EXCERPTED RECORDS: Begin

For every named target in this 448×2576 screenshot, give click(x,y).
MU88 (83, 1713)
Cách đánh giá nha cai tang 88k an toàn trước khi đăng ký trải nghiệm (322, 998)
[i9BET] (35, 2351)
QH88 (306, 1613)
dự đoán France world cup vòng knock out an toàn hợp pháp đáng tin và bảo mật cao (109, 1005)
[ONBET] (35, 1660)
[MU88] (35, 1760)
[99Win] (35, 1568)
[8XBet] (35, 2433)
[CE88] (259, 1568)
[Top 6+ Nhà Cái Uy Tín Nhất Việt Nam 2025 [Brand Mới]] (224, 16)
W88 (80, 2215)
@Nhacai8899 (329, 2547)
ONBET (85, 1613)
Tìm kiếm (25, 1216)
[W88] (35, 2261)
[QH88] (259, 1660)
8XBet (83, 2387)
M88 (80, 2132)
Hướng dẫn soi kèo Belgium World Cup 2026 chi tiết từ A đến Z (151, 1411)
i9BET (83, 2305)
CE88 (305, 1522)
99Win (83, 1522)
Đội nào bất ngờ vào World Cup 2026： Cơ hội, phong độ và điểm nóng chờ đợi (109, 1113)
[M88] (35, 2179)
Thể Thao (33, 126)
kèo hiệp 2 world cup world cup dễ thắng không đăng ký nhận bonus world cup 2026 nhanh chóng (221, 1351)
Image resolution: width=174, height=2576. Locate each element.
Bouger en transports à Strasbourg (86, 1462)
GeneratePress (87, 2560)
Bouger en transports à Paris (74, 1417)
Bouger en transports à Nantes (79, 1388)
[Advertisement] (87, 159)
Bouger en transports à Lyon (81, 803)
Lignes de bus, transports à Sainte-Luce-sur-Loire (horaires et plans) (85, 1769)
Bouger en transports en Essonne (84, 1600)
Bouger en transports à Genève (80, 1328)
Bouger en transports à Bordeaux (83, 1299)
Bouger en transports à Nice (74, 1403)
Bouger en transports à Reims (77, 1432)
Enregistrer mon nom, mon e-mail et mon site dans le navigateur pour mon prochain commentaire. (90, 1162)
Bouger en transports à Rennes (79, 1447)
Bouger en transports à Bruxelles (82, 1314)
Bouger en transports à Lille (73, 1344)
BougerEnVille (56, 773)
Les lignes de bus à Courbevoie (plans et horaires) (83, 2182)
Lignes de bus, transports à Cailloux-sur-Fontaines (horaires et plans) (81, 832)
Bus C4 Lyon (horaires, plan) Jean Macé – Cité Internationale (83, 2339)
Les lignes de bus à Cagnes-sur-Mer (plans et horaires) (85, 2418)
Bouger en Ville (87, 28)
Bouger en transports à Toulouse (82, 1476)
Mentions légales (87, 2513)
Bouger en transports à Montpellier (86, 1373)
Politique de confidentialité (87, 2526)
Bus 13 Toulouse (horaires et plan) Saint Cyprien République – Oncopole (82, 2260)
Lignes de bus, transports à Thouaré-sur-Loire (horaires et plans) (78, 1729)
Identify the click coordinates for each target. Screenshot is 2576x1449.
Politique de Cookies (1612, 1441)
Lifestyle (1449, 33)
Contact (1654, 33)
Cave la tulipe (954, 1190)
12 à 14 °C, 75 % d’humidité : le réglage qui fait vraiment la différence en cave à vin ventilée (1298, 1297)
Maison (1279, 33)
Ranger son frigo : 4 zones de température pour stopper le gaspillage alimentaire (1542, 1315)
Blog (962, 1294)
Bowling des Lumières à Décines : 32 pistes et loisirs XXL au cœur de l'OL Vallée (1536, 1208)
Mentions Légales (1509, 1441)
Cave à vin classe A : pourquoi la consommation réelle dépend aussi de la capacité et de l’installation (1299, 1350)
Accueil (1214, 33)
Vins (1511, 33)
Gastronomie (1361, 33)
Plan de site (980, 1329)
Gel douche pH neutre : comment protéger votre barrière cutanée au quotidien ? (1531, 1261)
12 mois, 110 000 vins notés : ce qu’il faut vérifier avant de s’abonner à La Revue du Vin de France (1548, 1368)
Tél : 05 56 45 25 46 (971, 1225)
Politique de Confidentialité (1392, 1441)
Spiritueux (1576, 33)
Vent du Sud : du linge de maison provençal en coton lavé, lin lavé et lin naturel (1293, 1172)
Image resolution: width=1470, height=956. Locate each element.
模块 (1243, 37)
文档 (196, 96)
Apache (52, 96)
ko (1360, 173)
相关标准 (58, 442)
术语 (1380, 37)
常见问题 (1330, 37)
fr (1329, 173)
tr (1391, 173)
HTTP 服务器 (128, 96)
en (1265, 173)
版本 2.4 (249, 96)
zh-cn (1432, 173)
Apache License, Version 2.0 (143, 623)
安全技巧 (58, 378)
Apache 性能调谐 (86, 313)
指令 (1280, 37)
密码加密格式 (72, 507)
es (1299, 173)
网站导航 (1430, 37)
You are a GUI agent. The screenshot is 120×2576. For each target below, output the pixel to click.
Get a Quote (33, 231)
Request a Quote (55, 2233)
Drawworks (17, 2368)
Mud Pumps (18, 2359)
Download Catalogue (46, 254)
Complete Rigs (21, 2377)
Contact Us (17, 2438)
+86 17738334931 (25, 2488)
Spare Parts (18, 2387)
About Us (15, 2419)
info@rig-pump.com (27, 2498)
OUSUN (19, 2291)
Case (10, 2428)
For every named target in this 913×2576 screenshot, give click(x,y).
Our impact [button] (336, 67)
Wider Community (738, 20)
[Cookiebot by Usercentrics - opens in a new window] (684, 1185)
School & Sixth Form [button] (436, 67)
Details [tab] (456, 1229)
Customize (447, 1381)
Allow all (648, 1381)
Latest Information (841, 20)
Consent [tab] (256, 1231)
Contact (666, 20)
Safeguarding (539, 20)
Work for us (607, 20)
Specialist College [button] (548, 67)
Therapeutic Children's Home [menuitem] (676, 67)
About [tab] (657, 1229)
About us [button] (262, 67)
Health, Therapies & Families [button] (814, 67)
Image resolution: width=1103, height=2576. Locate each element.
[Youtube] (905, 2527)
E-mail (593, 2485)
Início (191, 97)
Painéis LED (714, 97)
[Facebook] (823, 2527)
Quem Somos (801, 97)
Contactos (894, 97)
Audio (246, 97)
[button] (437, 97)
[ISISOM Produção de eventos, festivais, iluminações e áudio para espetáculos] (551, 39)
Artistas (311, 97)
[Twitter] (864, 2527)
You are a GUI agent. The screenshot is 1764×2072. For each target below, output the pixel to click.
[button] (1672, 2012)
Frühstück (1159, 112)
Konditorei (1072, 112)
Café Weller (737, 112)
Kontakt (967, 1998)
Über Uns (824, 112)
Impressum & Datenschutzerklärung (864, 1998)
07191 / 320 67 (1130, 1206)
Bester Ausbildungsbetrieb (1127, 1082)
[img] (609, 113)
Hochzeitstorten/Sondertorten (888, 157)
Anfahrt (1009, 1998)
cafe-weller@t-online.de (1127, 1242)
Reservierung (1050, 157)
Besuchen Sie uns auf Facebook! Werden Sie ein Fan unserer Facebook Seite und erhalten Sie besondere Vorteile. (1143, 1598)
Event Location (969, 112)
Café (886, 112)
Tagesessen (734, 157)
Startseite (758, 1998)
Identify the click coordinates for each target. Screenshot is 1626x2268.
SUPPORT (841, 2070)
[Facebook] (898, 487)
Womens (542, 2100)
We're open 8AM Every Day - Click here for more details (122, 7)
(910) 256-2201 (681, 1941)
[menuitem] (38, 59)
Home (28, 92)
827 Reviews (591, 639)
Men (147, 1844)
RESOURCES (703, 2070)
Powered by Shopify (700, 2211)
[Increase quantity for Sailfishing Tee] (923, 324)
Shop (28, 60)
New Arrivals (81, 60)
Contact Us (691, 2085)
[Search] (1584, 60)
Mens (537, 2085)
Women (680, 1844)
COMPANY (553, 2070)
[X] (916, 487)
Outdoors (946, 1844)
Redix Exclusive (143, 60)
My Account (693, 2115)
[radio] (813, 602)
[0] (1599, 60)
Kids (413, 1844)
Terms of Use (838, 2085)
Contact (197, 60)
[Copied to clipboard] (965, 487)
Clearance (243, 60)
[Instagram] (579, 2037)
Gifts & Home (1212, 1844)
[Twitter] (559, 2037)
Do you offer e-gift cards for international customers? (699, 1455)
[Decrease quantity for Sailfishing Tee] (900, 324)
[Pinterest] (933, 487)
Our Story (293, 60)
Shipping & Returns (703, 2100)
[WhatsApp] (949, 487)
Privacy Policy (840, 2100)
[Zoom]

EXCERPTED RECORDS: End

__WHAT YOU SHOULD DO__:
Only the lines above from the line containing "Bouger en transports à Rennes (79, 1447)" through the line containing "Bowling des Lumières" should be retyped, exactly and with both ends included.

__SOLVED PROBLEM__:
Bouger en transports à Rennes (79, 1447)
Bouger en transports à Bruxelles (82, 1314)
Bouger en transports à Lille (73, 1344)
BougerEnVille (56, 773)
Les lignes de bus à Courbevoie (plans et horaires) (83, 2182)
Lignes de bus, transports à Cailloux-sur-Fontaines (horaires et plans) (81, 832)
Bus C4 Lyon (horaires, plan) Jean Macé – Cité Internationale (83, 2339)
Les lignes de bus à Cagnes-sur-Mer (plans et horaires) (85, 2418)
Bouger en Ville (87, 28)
Bouger en transports à Toulouse (82, 1476)
Mentions légales (87, 2513)
Bouger en transports à Montpellier (86, 1373)
Politique de confidentialité (87, 2526)
Bus 13 Toulouse (horaires et plan) Saint Cyprien République – Oncopole (82, 2260)
Lignes de bus, transports à Thouaré-sur-Loire (horaires et plans) (78, 1729)
Identify the click coordinates for each target. Screenshot is 2576x1449.
Politique de Cookies (1612, 1441)
Lifestyle (1449, 33)
Contact (1654, 33)
Cave la tulipe (954, 1190)
12 à 14 °C, 75 % d’humidité : le réglage qui fait vraiment la différence en cave à vin ventilée (1298, 1297)
Maison (1279, 33)
Ranger son frigo : 4 zones de température pour stopper le gaspillage alimentaire (1542, 1315)
Blog (962, 1294)
Bowling des Lumières à Décines : 32 pistes et loisirs XXL au cœur de l'OL Vallée (1536, 1208)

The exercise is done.